2008/04/30 22:08:18 [error] 24798#0: *77681622 upstream timed out
(110: Connection timed out) while reading response header from
upstream, client: 66.29.2.76, server: lvs01.myhosting.net, request:
“GET /forum/general-discussion/117997-how-hard-repaint-car.html
HTTP/1.1”, upstream:
http://10.13.5.10:80/forum/general-discussion/117997-how-hard-repaint-car.html”,
host: “www.clientdomain.net

i’m not actually seeing anything for that request in the backend error
log. sometimes i see “client aborted connection” etc. but i enabled
the “fastcgi_ignore_client_abort on;” on the backend, and
“proxy_ignore_client_abort on;” on the proxy…

On 4/30/08, Igor S. [email protected] wrote:

On Wed, Apr 30, 2008 at 09:37:09PM -0700, mike wrote:

location ~ .php {

BTW, this regex should be:

 location ~ \.php$ {

I originally had that.

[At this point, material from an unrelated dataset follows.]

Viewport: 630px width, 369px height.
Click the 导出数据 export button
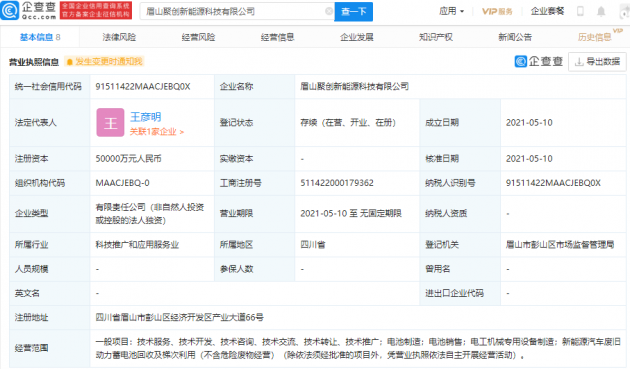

The problem is some of my apps do a rewrite from

foo.com/bar/bazfoo.com/index.php/bar/baz

In which case, FastCGI won’t be executed because php$ is not matched.
I had to remove the restriction on it ending with PHP for that. (Yes,
nowadays I know better, but I can’t change those apps right now)

I could at least add in that \ before the period though, I suppose.

On Wed, Apr 30, 2008 at 10:26:16PM -0700, mike wrote:

(110: Connection timed out) while reading response header from
upstream, client: 66.29.2.76, server: lvs01.myhosting.net, request:
“GET /forum/general-discussion/117997-how-hard-repaint-car.html
HTTP/1.1”, upstream:
http://10.13.5.10:80/forum/general-discussion/117997-how-hard-repaint-car.html”,
host: “www.clientdomain.net

The first line is error in the middle of ics2.flv transfer.
The last two are did not get responses at all: “while reading response
header”.
I think these two are handled by PHP and it may be slow.
But the first timeout of static FLV is strange. Are you show that it
handled
by nginx but not PHP ?

yeah, i issued the request manually, there is no PHP there.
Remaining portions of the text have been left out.